Problem:
Lay out the records below as a numbered list, one line per item, leaving out the blank lines.

Listed entries:
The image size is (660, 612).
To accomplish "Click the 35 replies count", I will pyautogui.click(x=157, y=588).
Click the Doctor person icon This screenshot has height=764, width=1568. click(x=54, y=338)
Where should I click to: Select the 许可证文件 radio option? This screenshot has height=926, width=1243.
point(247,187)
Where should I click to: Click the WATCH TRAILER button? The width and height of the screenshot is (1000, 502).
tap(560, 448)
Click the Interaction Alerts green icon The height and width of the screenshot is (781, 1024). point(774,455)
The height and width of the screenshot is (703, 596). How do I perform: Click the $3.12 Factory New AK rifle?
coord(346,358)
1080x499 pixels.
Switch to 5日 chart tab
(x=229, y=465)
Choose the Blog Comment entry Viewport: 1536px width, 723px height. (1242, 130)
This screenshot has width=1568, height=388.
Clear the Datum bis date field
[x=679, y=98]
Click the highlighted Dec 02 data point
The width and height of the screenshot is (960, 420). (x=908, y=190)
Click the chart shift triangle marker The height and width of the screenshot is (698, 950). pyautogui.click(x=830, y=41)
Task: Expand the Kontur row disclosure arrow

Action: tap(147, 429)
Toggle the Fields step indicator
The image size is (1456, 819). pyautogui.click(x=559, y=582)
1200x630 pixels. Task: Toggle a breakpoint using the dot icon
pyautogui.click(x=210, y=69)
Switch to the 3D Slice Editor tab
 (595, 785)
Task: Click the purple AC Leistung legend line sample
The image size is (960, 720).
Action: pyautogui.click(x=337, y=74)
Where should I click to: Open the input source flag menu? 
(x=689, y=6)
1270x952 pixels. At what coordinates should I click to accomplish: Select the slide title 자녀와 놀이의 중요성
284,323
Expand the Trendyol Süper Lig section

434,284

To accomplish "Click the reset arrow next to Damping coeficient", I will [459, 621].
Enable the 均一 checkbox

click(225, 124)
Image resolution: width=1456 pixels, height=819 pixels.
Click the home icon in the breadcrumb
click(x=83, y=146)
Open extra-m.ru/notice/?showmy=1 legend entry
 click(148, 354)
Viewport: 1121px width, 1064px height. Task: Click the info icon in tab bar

Answer to the exercise:
1. The image size is (660, 612).
2. To accomplish "Click the 35 replies count", I will pyautogui.click(x=157, y=588).
3. Click the Doctor person icon This screenshot has height=764, width=1568. click(x=54, y=338)
4. Where should I click to: Select the 许可证文件 radio option? This screenshot has height=926, width=1243.
5. point(247,187)
6. Where should I click to: Click the WATCH TRAILER button? The width and height of the screenshot is (1000, 502).
7. tap(560, 448)
8. Click the Interaction Alerts green icon The height and width of the screenshot is (781, 1024). point(774,455)
9. The height and width of the screenshot is (703, 596). How do I perform: Click the $3.12 Factory New AK rifle?
10. coord(346,358)
11. 1080x499 pixels.
12. Switch to 5日 chart tab
13. (x=229, y=465)
14. Choose the Blog Comment entry Viewport: 1536px width, 723px height. (1242, 130)
15. This screenshot has width=1568, height=388.
16. Clear the Datum bis date field
17. [x=679, y=98]
18. Click the highlighted Dec 02 data point
19. The width and height of the screenshot is (960, 420). (x=908, y=190)
20. Click the chart shift triangle marker The height and width of the screenshot is (698, 950). pyautogui.click(x=830, y=41)
21. Task: Expand the Kontur row disclosure arrow
22. Action: tap(147, 429)
23. Toggle the Fields step indicator
24. The image size is (1456, 819). pyautogui.click(x=559, y=582)
25. 1200x630 pixels. Task: Toggle a breakpoint using the dot icon
26. pyautogui.click(x=210, y=69)
27. Switch to the 3D Slice Editor tab
28.  (595, 785)
29. Task: Click the purple AC Leistung legend line sample
30. The image size is (960, 720).
31. Action: pyautogui.click(x=337, y=74)
32. Where should I click to: Open the input source flag menu? 
33. (x=689, y=6)
34. 1270x952 pixels. At what coordinates should I click to accomplish: Select the slide title 자녀와 놀이의 중요성
35. 284,323
36. Expand the Trendyol Süper Lig section
37. 434,284
38. To accomplish "Click the reset arrow next to Damping coeficient", I will [459, 621].
39. Enable the 均一 checkbox
40. click(225, 124)
41. Image resolution: width=1456 pixels, height=819 pixels.
42. Click the home icon in the breadcrumb
43. click(x=83, y=146)
44. Open extra-m.ru/notice/?showmy=1 legend entry
45.  click(148, 354)
46. Viewport: 1121px width, 1064px height. Task: Click the info icon in tab bar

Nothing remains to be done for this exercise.